Friday, May 11, 2012

From Percy's Forge -- PVC Pipe Broadsword Pt. 1

I guess I should introduce Percy, first. Percival Drake is my younger brother by a couple years, and has a particular interest in creating practical, useable weapons for our 'games'. Lately we've discovered PVC Pipe swords. For the past few weeks, Percy's been making enough swords to arm a battillion. Since we absolutely adore theses swords, I figured I'd make a tutorial for them.

First of all, they're proving to be extremely durable. Me, Percy, and my other brother, Ben Fletcher, who's younger than both Percy and I, have been dueling with our own respective PVC weapons for a while now. They've held up very well, and believe me, Percy and Ben don't pull punches when it comes to fighting with swords, especially with each other. PVC works far better than wood does because of the slight flexibility that will absorb the shock of impacts and not dent, shatter, or snap. Obviously these things aren't invincible, but we have yet to find out how to break them in combat. If/when we do, I'll be sure to post and say how it happened.
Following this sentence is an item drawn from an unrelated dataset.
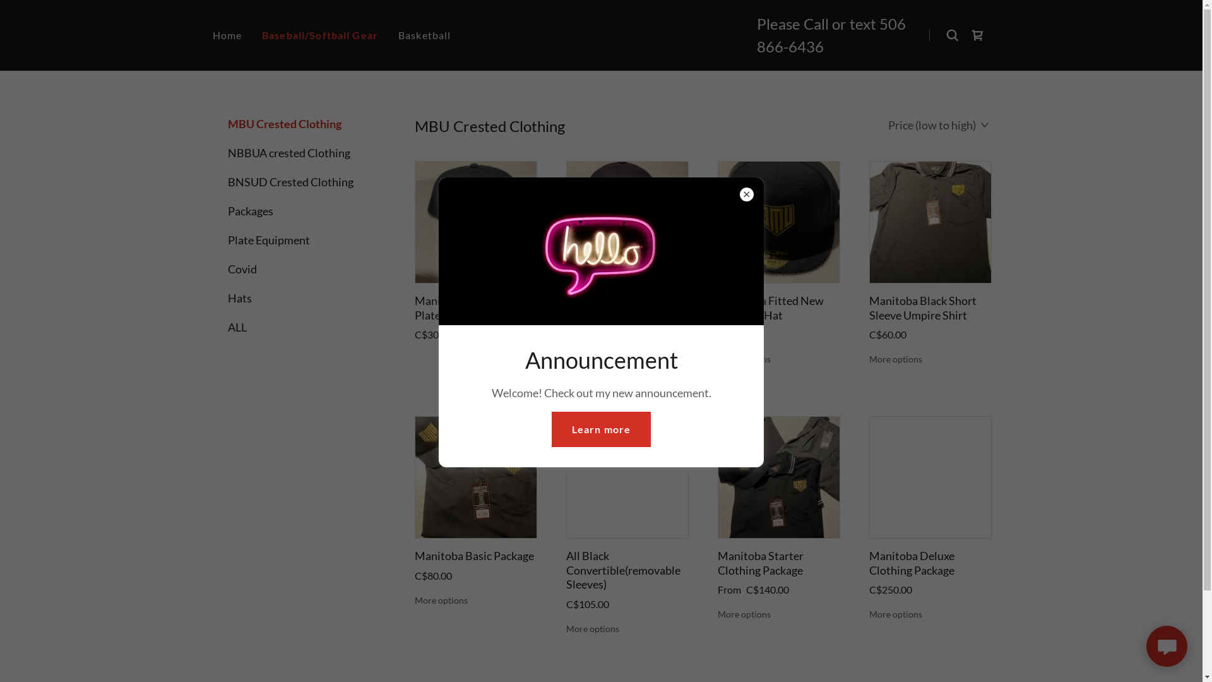 The width and height of the screenshot is (1212, 682). I want to click on 'BNSUD Crested Clothing', so click(227, 182).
Okay, so here are the tools and materials needed to make a PVC Pipe Broadsword.

Materials:
~One 53" (or more) length of Charlotte Pipe 3/4" PVC
~Four PVC Pipe caps
~One four way connector
~Cement, and cement primer
(You also need silver duct tape, black duct tape, and batting tape, but the process that includes those will be covered in a later post.)

Tools:
~Hack saw
~Measuring tape
~Permanent marker

Step One
Measuring and Marking



The dimensions for a Broadsword are thus:
Blade: 3'
Hilt: 9.5"
Crossguard: 9"

First, measure from one end of the PVC to three feet down its length, and make a mark with the marker. This will be the blade.
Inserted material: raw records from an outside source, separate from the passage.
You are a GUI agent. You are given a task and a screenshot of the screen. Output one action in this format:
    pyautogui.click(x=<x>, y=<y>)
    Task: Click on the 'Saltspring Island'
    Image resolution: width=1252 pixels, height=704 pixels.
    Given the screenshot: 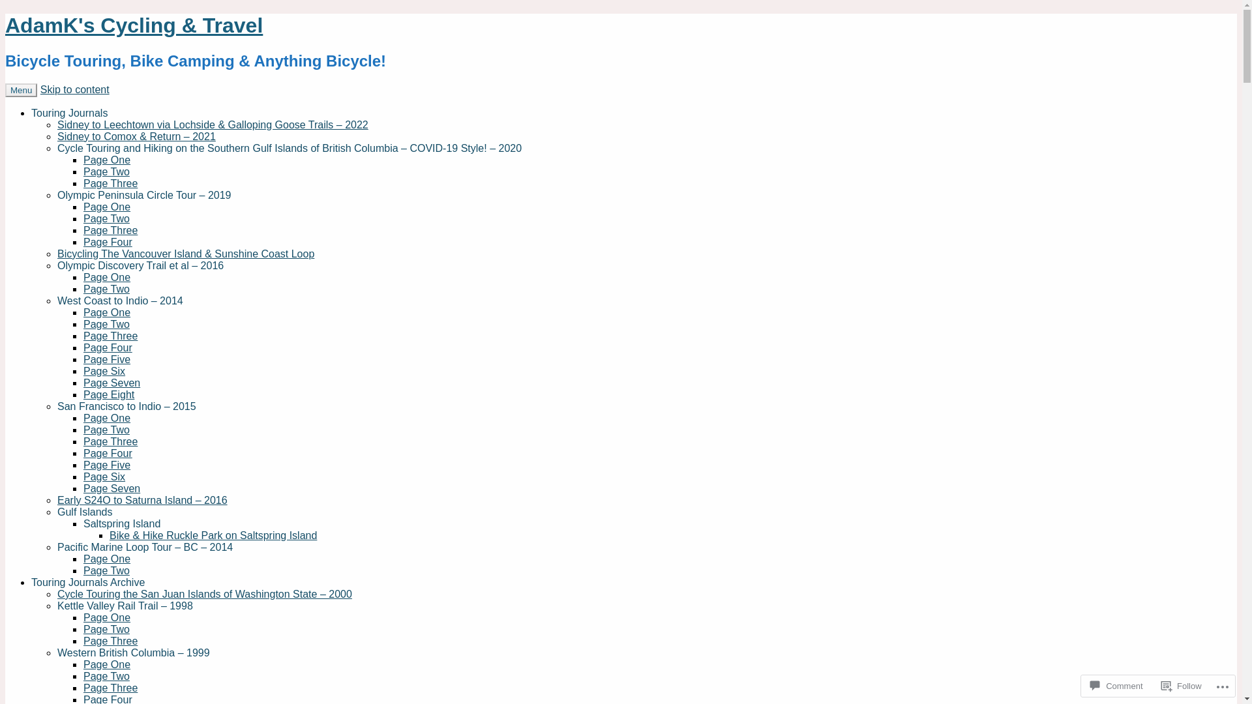 What is the action you would take?
    pyautogui.click(x=122, y=523)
Now, starting from the mark you just made, measure out 9.5" for the hilt.
The crossguard is a little trickier to explain. Each half of the crossguard will be 4" in length, so you can either measure four and four, or else measure eight, and just make a mark at the halfway mark, however you want to do it. Now, I'm not that good at math, but I do know that four plus four equels eight and not nine. So why does the dimensions have the crossguard at nine inches? Well, the four way connector used to attach both halves of the crossguard to the rest of the sword adds about an inch. Eight plus one is nine. Aha!

Step Two
Cutting


The next step is easy. Hacksaw! Now, here's a tip from Percy... Do not saw beginning from the middle and working your way down. That will make it much harder for you. Begin from the end, and saw on every line you marked out on the PVC. Don't try to saw the crossguard in half after you've cut it out. Attempt to cut as straight as possible.
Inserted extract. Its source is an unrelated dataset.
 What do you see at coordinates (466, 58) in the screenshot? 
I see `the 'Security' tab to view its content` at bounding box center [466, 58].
Because we do not have a very good hack saw, Percy had to use the wood saw you see pictured in the first photo after starting with the little red pipsqueak pictured here. Another tip? Get a good hack saw.

Step Three
Capping and Priming


 Time to stick it all together! Here we have all the pieces that you've cut out, plus the four way connector, and the caps. There's the blade on the far right, then the hilt and the connector, then the caps, and then the two halves of the crossguard.

First of all, put the caps on the end of each of your sword pieces.


Once you've done that, get your cement primer out and put primer on the inside rim of each hole in the four way connector...


.....and around the outside rim of each of the non-capped ends of the blade, hilt, and crossguard halves.


Step Four
Cementing


Let the primer dry (which takes about five or so minutes), and then get out the cement. The cement is going to go on each place where you put primer, but this time instead of applying the cement all at once, you'll do each section one at a time. Percy does it in this order: crossguard half, crossguard half, hilt, blade. Cover the inside hole of the four way connector on the proper side (depending on which section you're doing), then apply cement to the outside of the respective section, then insert the section into the connector. Make sure you get the section all the way into the connector, tapping it on the ground if you have to. Do the same thing for every section until youv'e gotten them all in, and try not to drip cement everywhere.





Step Five
Waiting


Now you have a lovely almost finished broadsword. This is the end of Pt. 1. The cement holding your new weapon together must be left to set for 24 hrs. Leave it somewhere where your little siblings won't be tempted to give it a go and either whack something important, or pull the sword apart before the cement takes hold. That would be bad. Yeah.

Percy's going to duct tape bind one of my sisters' swords tonight, and I'll take pictures of it, so Pt.2 should be up soon. Forge away!